Many Americans will rely on Medicaid to pay for long-term care as senior citizens. According to the United States Department of Health and Human Services you have a four in 10 chance of needing nursing home care eventually once you reach the age of 65.
10% of people who require such care are going to need it for at least five years. The average annual charge for a private room in a nursing home in 2012 was over $90,000, so this expense could be devastating if you had to pay out-of-pocket.
There are upper resource limits that you must stay within to qualify for Medicaid, but certain assets can be retained. Your home is among them, but there is an equity limit. This year the equity limit is $536,000, but each state has the right to raise this limit to as much is $802,000.

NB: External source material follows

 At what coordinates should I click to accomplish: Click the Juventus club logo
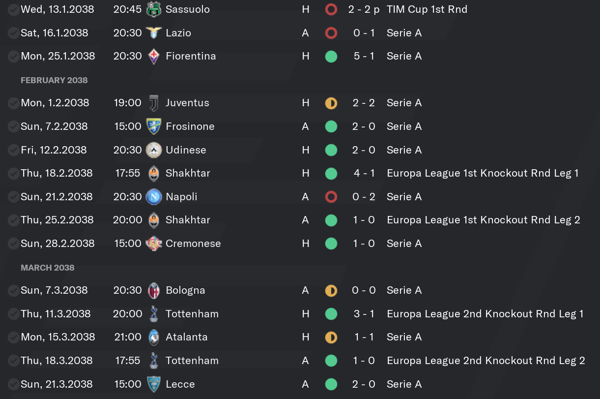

If your spouse were to enter a nursing home while you are still at home, you would be entitled to a minimum monthly maintenance needs allowance. The maximum allowance for 2013 is $2,898. What this means is that if you were not earning at least this much each month on your own you could draw from your spouse’s income to reach this figure.
Exactly how much you are allowed is at the discretion of each state, but in the lower 48 states it cannot be any lower than $1,891.25 this year.
The last change that we would like to highlight involves the healthy spouse’s retention of his or her share of community assets. If you enter a nursing home your spouse would be able to keep a maximum of $115,920, and the minimum is $23,184. Once again, the exact limit is something that each state can decide but it must stay within these two extremes.